La poudre est laminée très lentement entre deux rouleaux pour avoir la bonne granulométrie, un ingénieux système fait vibrer le bac dans lequel on a mis nos noix broyées et la poudre tombe petit à petit entre ces meules. Toute la machine hormis les rouleaux est en bois de noyer huilée depuis des lustres par l'huile produite par l'opération.

 

La pâte obtenue est mise à chauffer dans une bassine en métal qui termine un poêle à bois construit dans la maçonnerie du mur. Pendant toute la chauffe la pâte est tournée par un racleur actionnée par une machinerie d'arbre et de poulie. Cette opération de torréfaction est le tour de main du meunier, la chaleur est contrôlée à l'œil, la couleur et la puissance du goût de l'huile dépend de cette réussite. Le but est d"éliminer l'humidité des noix, l'odeur de noix grillée ravit les narines.

 

Enfin on met dans une toile cette poudre dans un gabarit adaptée à la presse. Cette presse bien qu'ancienne est le seul compromis à la modernité puisqu'elle est hydraulique, elle a remplacée la presse à vis qui est encore visite dans la pièce adjacente.

 

L'huile s'écoule ruisselle sur la machine et coule dans le double décalitre placé en dessous.
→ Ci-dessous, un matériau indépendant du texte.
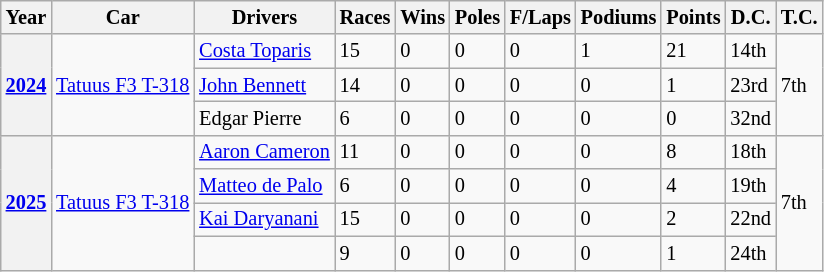
Points [693, 17]
2025 [26, 202]
Year [26, 17]
23rd [750, 85]
Edgar Pierre [264, 118]
14th [750, 51]
Kai Daryanani [264, 219]
Podiums [619, 17]
Races [366, 17]
11 [366, 152]
18th [750, 152]
14 [366, 85]
19th [750, 186]
Aaron Cameron [264, 152]
Poles [478, 17]
2 [693, 219]
2024 [26, 84]
22nd [750, 219]
32nd [750, 118]
8 [693, 152]
Matteo de Palo [264, 186]
D.C. [750, 17]
F/Laps [540, 17]
Costa Toparis [264, 51]
21 [693, 51]
9 [366, 253]
T.C. [800, 17]
Drivers [264, 17]
John Bennett [264, 85]
Wins [422, 17]
Car [122, 17]
24th [750, 253]
4 [693, 186]
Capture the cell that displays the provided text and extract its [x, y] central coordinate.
A la fin le résultat est écrit sur le tableau, Paul est parmi les lauréats de tête avec 22 litres d'huile pour 35 kg de cerneaux. Seuls les noyers jeunes et greffés ont de meilleurs rendements, le meunier le félicite et il avait vu tout de suite la qualité de ces noix.
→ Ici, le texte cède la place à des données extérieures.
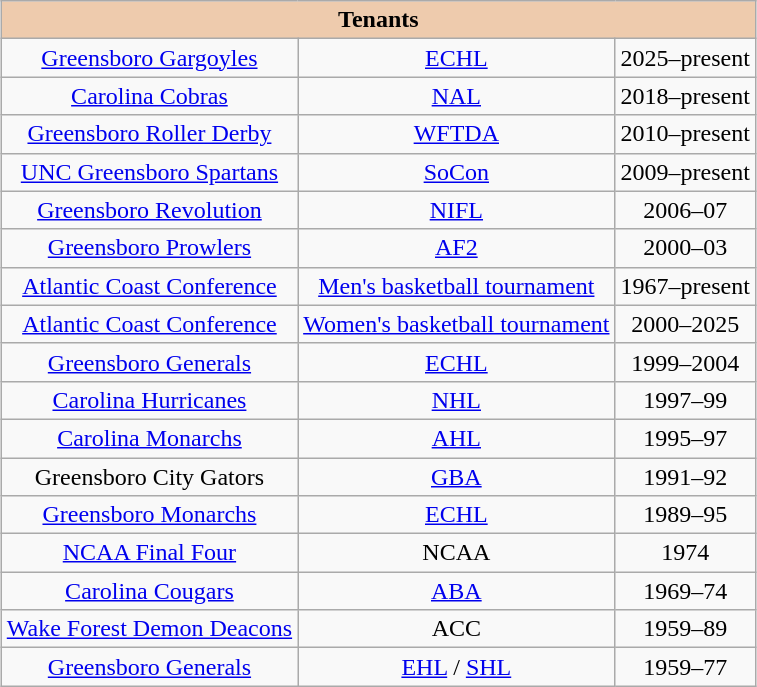
EHL / SHL [456, 667]
2000–2025 [685, 324]
2000–03 [685, 248]
Carolina Hurricanes [149, 400]
NHL [456, 400]
Tenants [378, 20]
Greensboro Prowlers [149, 248]
Wake Forest Demon Deacons [149, 629]
SoCon [456, 172]
ACC [456, 629]
WFTDA [456, 134]
2018–present [685, 96]
AHL [456, 438]
Greensboro Monarchs [149, 515]
1967–present [685, 286]
Greensboro Gargoyles [149, 58]
Greensboro Revolution [149, 210]
1995–97 [685, 438]
Carolina Cobras [149, 96]
ABA [456, 591]
1989–95 [685, 515]
2006–07 [685, 210]
2025–present [685, 58]
NIFL [456, 210]
Men's basketball tournament [456, 286]
UNC Greensboro Spartans [149, 172]
Greensboro City Gators [149, 477]
1969–74 [685, 591]
1959–77 [685, 667]
1997–99 [685, 400]
GBA [456, 477]
AF2 [456, 248]
Carolina Monarchs [149, 438]
1959–89 [685, 629]
NAL [456, 96]
Women's basketball tournament [456, 324]
1999–2004 [685, 362]
1991–92 [685, 477]
NCAA Final Four [149, 553]
2010–present [685, 134]
NCAA [456, 553]
Greensboro Roller Derby [149, 134]
1974 [685, 553]
2009–present [685, 172]
Carolina Cougars [149, 591]
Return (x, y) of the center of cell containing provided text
Nous avons passé un après-midi  entier, Paul a payé une cinquantaine d'euros… Il faudra laisser décanter et reposer l'huile une quinzaine de jours avant de l'utiliser. Inutile de dire que cette huile n'a aucun rapport avec celle du commerce. Nous rentrons à la maison emmenant dans nos habits la bonne odeur du moulin.

 

Un article du Messager sur le sujet

L’huilerie artisanale de la famille Maurice compte parmi les plus anciens bâtiments du village. « Au début des années 1700, raconte Michel Maurice, on appelait le secteur les Moulins de Darbon : il y avait un canal qui partait d’un étang, à l’endroit de l’actuelle zone artisanale, et alimentait cinq moulins. »

Le moulin Maurice, lui, a été construit en 1727. C’est de cette année que datent la conche, la meule qui broie les cerneaux de noix, et le four de pierre qui donne à la préparation toute sa saveur.

A l’origine, l’énergie de cette installation était fournie par une roue à eau de 6,5 m de diamètre. En 1954, le père de M. Maurice l’a finalement remplacée par une turbine, au bout de 150 m de canalisations, avant le passage au tout électrique en 1986.

Les cerneaux broyés sont passés aujourd’hui dans un aplatisseur, un laminoir datant des années 1920. Quant à la presse hydraulique qui extrait l’huile des tourteaux de noix, elle date de 1907 et a été mise en service dans l’huilerie de Darbon en 1942.

« L’ancienne presse de 1727 est toujours là, juste derrière : en ce temps-là, il fallait presser deux fois. La deuxième pression servait juste à faire de l’huile pour les lampes. »

Après la dernière guerre, bien des huileries ont fermé ; mais pas celle de Champanges. « Pendant trente ans, on la mettait en route trois jours pendant l’hiver : les 1er, 2 et 3 février. Après 1995, on a étendu la durée de production. » Si bien que désormais, la conche écrase quelque vingt tonnes de noix par an.

Neuvième génération

Michel Maurice a appris la technique de son père, comme ses aïeux avant lui : « On en est à la neuvième génération, rappelle-t-il. Il y a quarante-sept ans que je fais de l’huile. Et après moi, ma fille reprendra le travail. Elle l’a déjà fait pendant une dizaine d’années. » Car une longue expérience est indispensable.

ancienne presse

« Chacun a son secret pour faire de l’huile. Mais il faut surtout des années de pratique. Chaque client apporte des noix différentes, elles sont plus ou moins humides. Avec l’expérience, on sait rien qu’au toucher et surtout à l’odeur comment il faut les travailler. » Mais nous n’en saurons pas davantage sur ses recettes, sinon ceci : « Ce qui est sûr, c’est que pour avoir une bonne qualité, il faut prendre son temps. »

Et les clients l’ont bien compris, qui viennent quand même de très loin (Sarthe, Lorraine, Allemagne, Angleterre…) pour cette huile au parfum du temps jadis.